This Summer at Chastleton
Chastleton is an early 17th century country house with a beautiful garden. It was a hidden treasure-trove for nearly 400 years as the same, increasingly impoverished, family were unable to update the interiors and collection. It's a perfectly preserved glimpse into a bygone age.
Visit Chastleton this Summer for a relaxing day at this perfectly preserved hidden gem in the rolling Oxfordshire landscape.
Start your visit in the main car park at our new reception where you can pick up one of our guidebooks, a bottle of water or, depending on the weather, a refreshing tub of Bennetts ice-cream.
There's a leisurely 400 yard walk down the hill to the house and gardens. If you require accessible parking closer to the house and garden, call at visitor reception in the main car park for an 'accessible parking permit' and directions to the closer car park.
If you're with the kids, ask for an Explorer Pack at visitor reception. FInd out about the house and the families that lived at Chastleton using this acitivity pack, which includes binoculars to spot hidden doors, a magnifing glass to examine the paintings and tape measure to find out the length of some of the pieces of furniture.
Play a game of Croquet on the lawns where the rules of the game were first officially set out. With the house as a backdrop, pick up a croquet mallet and give it a go!
What not to miss
The Introductory video in the Stableblock gives a great overview of the work done at Chastleton, including work on the Best Garden Project, and a flavour of what to expect before you enter the house and garden.
Browse a good book to the music tunes of the 1950s in the beautiful new Second hand bookshop. Housed in the old garage in the stableyard, there's a great selection of donated books on sale which are replenished every day we are open.
Head into the house to find out more about the Clutton-Brocks who were the most recent and last private owners of Chastleton. Don't miss the Long Gallery where you can view the three counties of Gloucestershire, Oxfordshire and Warwickshire, the beautiful Jacobite Glass in the Great Chamber and the Juxon Bible in the Library.
Afterwards, you could make your way into the garden, with views across the rolling Oxfordshire countryside. Walk through the Wilderness at the bottom of the garden, amongst the flowers and the gradually developing Best Garden, with its new borders and ancient topiary formations.
You can wander in the Kitchen Garden and pick up some of the seasonal produce grown there to take a taste of Chastleton away with you. (Subject to availability - when it's gone, it's gone!).

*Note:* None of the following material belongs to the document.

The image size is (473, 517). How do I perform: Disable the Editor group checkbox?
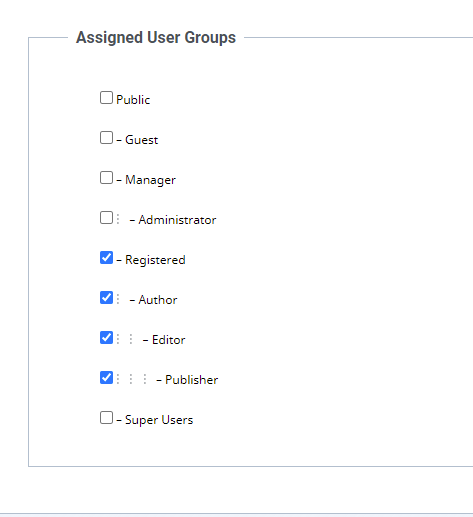click(x=106, y=337)
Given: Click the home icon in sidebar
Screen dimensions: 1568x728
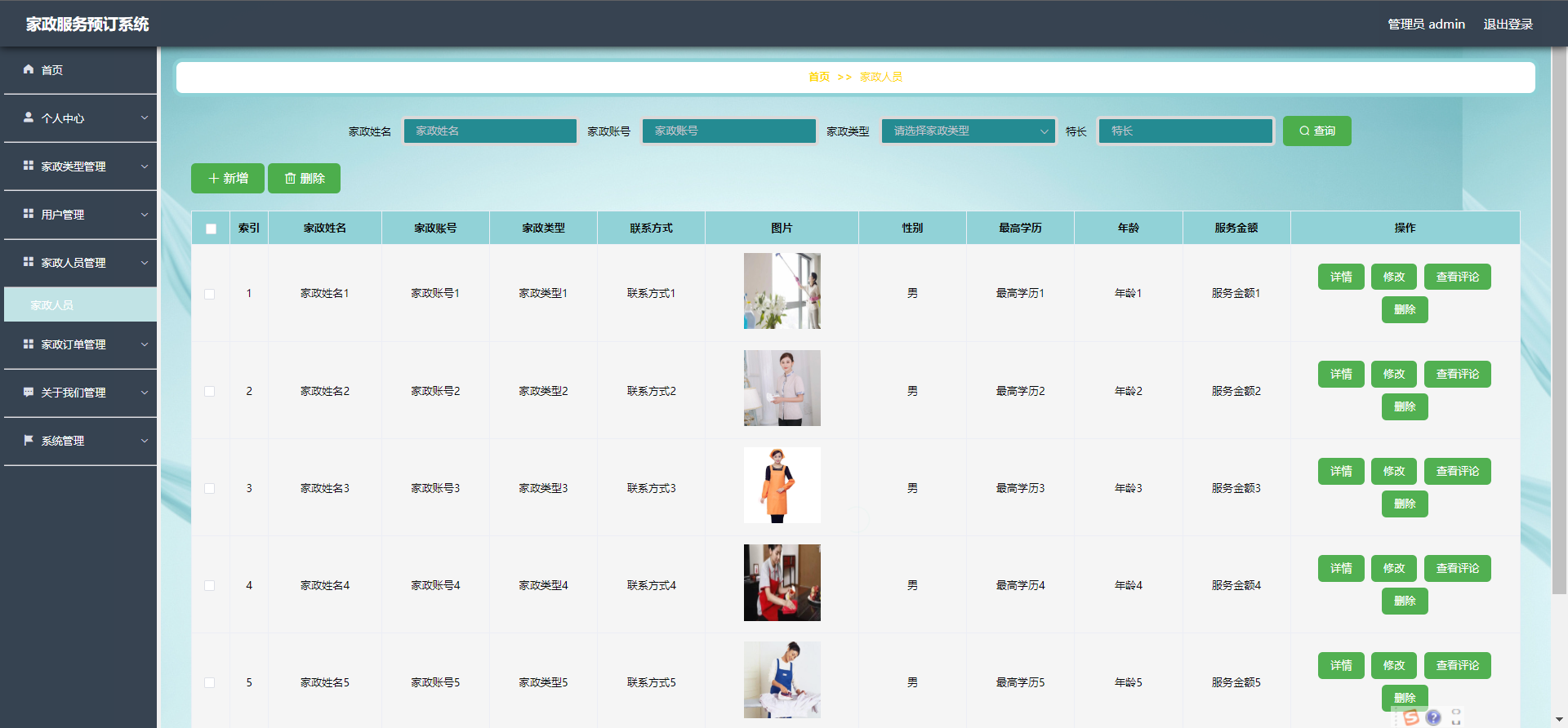Looking at the screenshot, I should pyautogui.click(x=29, y=69).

After all that you may need a cup of tea and a slice of cake, so make your way to the Church (not NT) next door where local charities and organisations provide refreshments each day we are open. There is seating outside with a fabulous view from the churchyard of the house and forecourt.
Finally, finish your visit with a trip back up the hill to the visitor reception where you can buy pots of honey collected from beehives housed in the gardens at Chastleton, browse our small retail offer or support our conservation work by joining as a National Trust member.